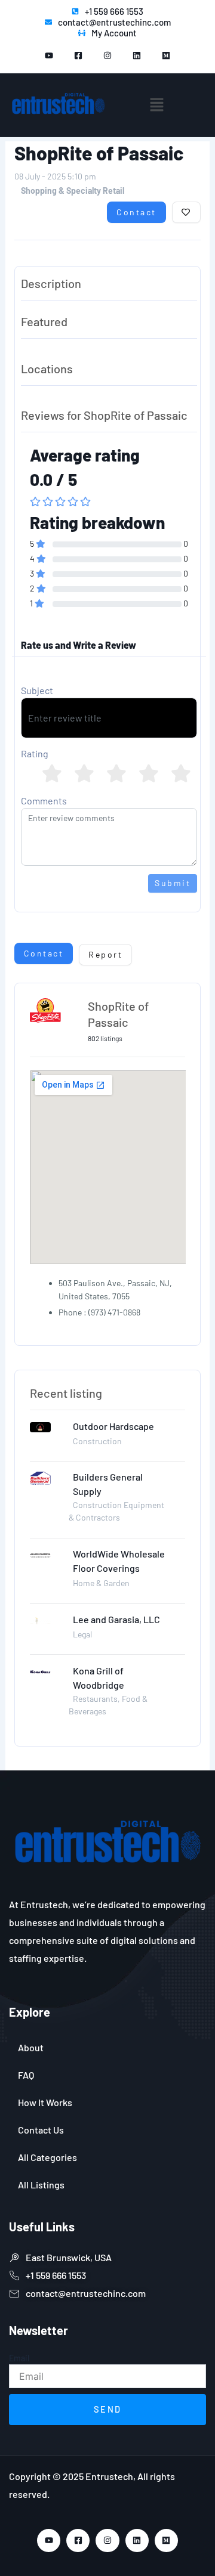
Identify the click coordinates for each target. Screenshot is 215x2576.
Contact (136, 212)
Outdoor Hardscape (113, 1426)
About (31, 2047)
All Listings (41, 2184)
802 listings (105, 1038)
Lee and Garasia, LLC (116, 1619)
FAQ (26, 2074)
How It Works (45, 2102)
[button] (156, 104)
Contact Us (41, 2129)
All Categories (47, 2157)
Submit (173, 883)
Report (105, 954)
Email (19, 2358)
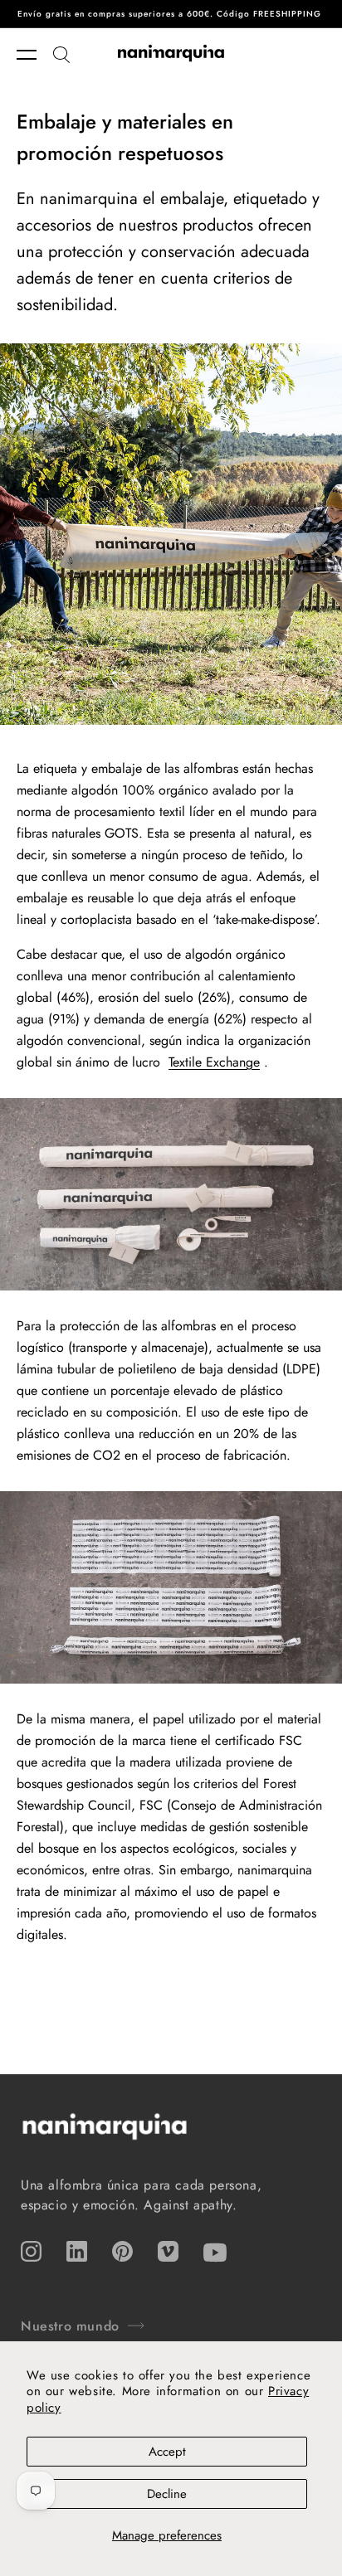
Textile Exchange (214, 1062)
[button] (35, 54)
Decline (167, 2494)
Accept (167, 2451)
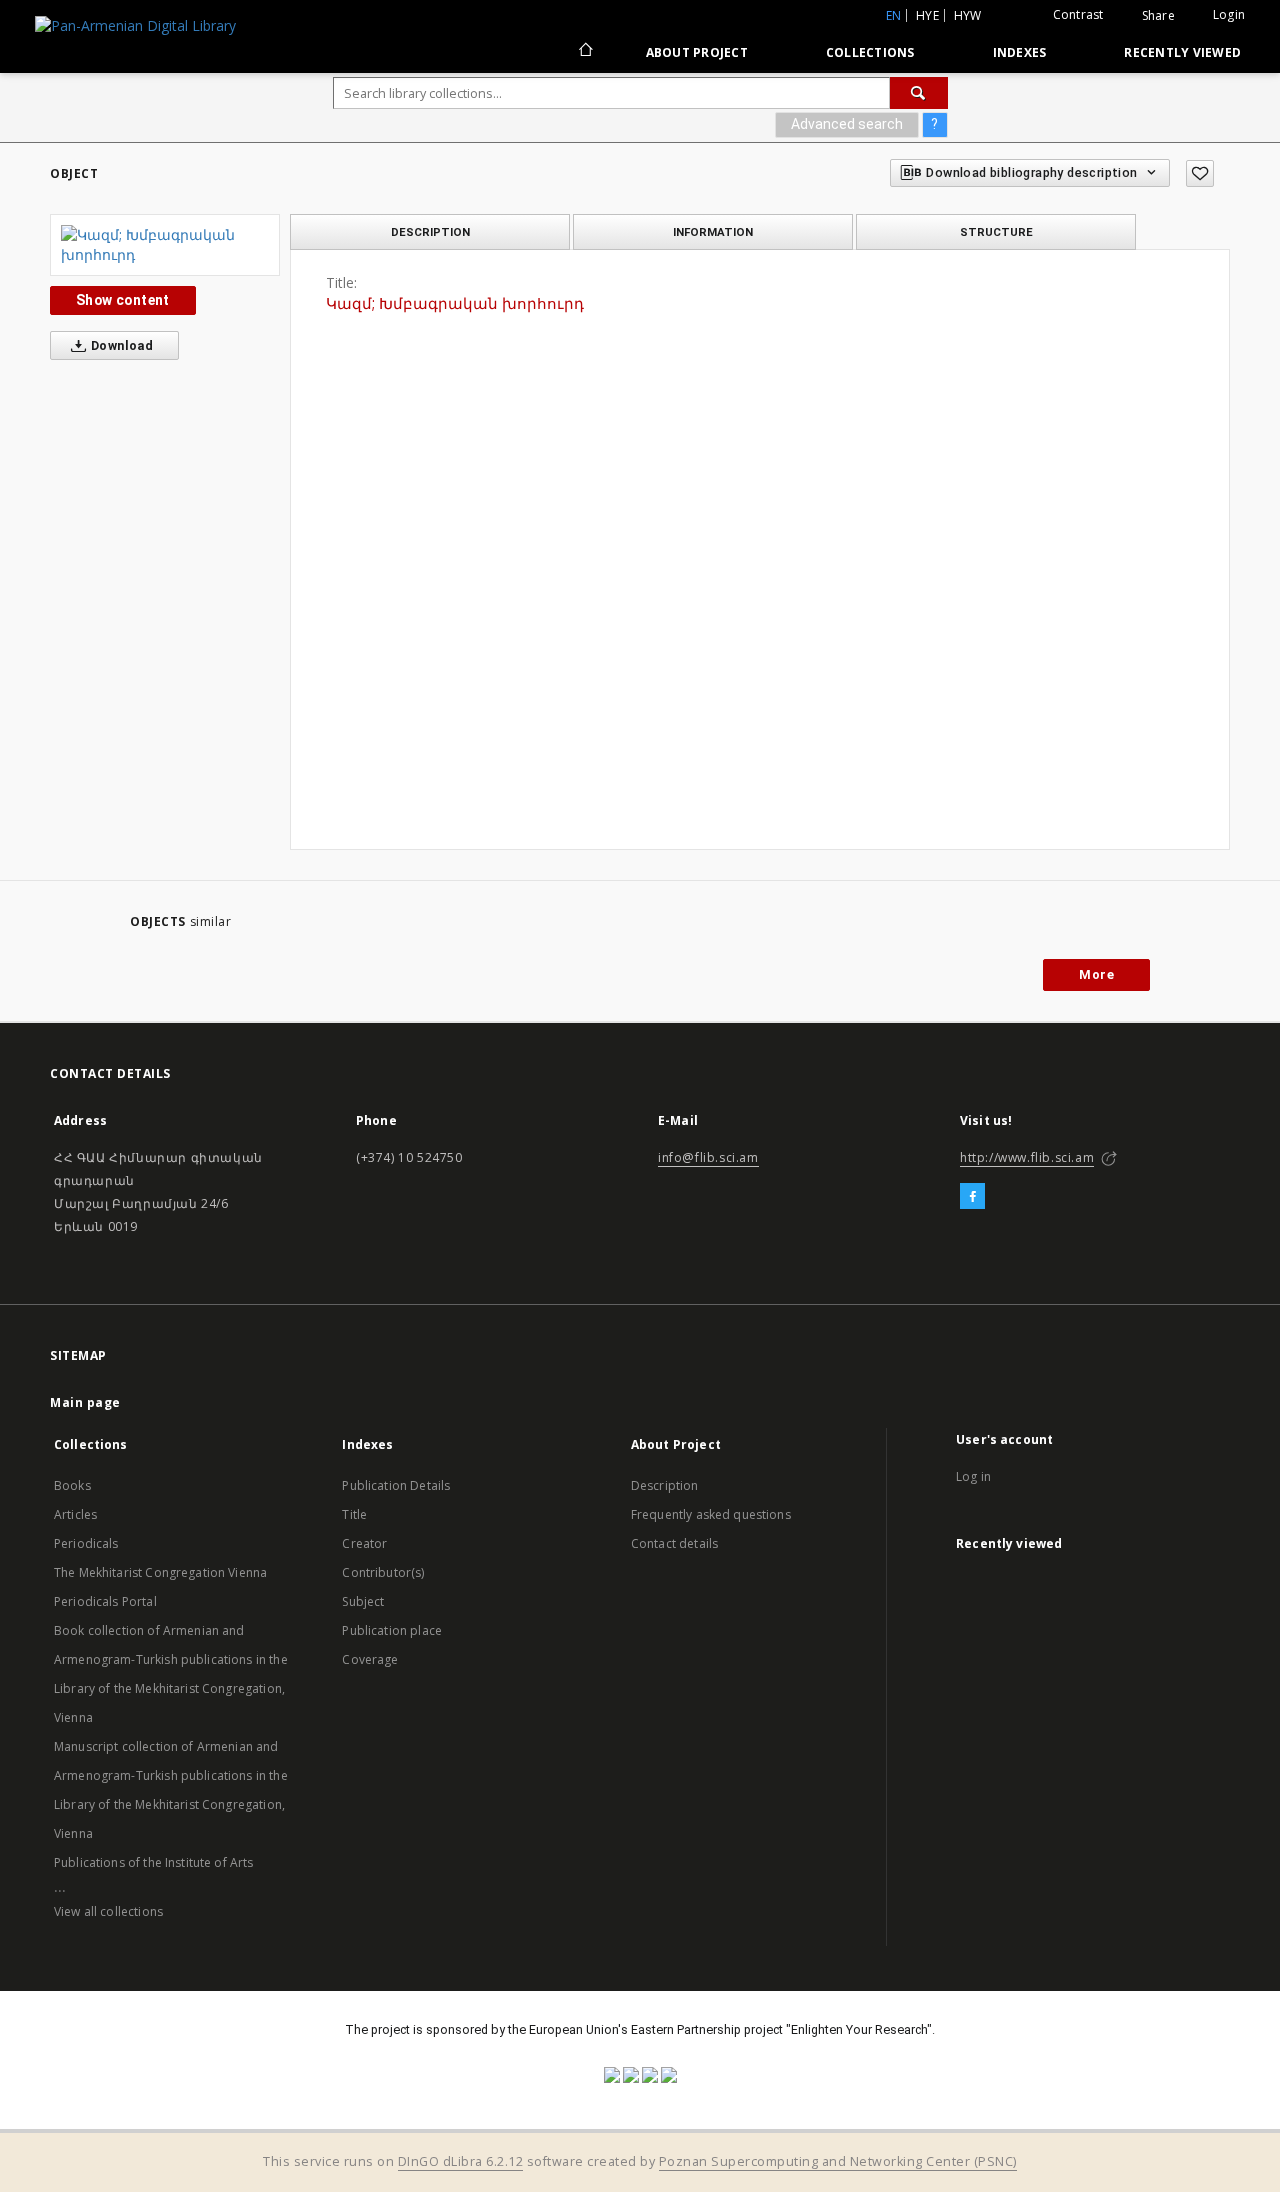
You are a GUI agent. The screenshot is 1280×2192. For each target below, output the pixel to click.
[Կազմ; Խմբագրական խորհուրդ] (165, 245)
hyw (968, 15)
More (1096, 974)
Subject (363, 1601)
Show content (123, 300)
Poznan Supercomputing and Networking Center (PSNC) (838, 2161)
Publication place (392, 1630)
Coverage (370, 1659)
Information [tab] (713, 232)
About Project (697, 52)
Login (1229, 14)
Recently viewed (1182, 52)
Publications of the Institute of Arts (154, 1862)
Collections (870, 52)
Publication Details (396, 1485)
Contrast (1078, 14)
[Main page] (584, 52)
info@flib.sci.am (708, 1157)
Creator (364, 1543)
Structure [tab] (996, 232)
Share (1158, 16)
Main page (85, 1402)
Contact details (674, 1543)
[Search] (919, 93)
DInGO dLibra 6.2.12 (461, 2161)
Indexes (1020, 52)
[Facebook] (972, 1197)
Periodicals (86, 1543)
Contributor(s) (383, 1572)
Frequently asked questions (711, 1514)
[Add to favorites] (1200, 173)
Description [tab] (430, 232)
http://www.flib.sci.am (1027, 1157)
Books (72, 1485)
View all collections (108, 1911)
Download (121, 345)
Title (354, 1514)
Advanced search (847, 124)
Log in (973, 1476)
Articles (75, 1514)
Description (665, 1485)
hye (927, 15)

* * *

Exercise directions: Every line of the data should be copied as it stands, without the images.

Output:
Identify the click coordinates for each target. Screenshot is 215x2576.
Contact (136, 212)
Outdoor Hardscape (113, 1426)
About (31, 2047)
All Listings (41, 2184)
802 listings (105, 1038)
Lee and Garasia, LLC (116, 1619)
FAQ (26, 2074)
How It Works (45, 2102)
[button] (156, 104)
Contact Us (41, 2129)
All Categories (47, 2157)
Submit (173, 883)
Report (105, 954)
Email (19, 2358)
Textile Exchange (214, 1062)
[button] (35, 54)
Decline (167, 2494)
Accept (167, 2451)
You are a GUI agent. The screenshot is 1280×2192. For each target below, output the pixel to click.
[Կազմ; Խմբագրական խորհուրդ] (165, 245)
hyw (968, 15)
More (1096, 974)
Subject (363, 1601)
Show content (123, 300)
Poznan Supercomputing and Networking Center (PSNC) (838, 2161)
Publication place (392, 1630)
Coverage (370, 1659)
Information [tab] (713, 232)
About Project (697, 52)
Login (1229, 14)
Recently viewed (1182, 52)
Publications of the Institute of Arts (154, 1862)
Collections (870, 52)
Publication Details (396, 1485)
Contrast (1078, 14)
[Main page] (584, 52)
info@flib.sci.am (708, 1157)
Creator (364, 1543)
Structure [tab] (996, 232)
Share (1158, 16)
Main page (85, 1402)
Contact details (674, 1543)
[Search] (919, 93)
DInGO dLibra 6.2.12 (461, 2161)
Indexes (1020, 52)
[Facebook] (972, 1197)
Periodicals (86, 1543)
Contributor(s) (383, 1572)
Frequently asked questions (711, 1514)
[Add to favorites] (1200, 173)
Description [tab] (430, 232)
http://www.flib.sci.am (1027, 1157)
Books (72, 1485)
View all collections (108, 1911)
Download (121, 345)
Title (354, 1514)
Advanced search (847, 124)
Log in (973, 1476)
Articles (75, 1514)
Description (665, 1485)
hye (927, 15)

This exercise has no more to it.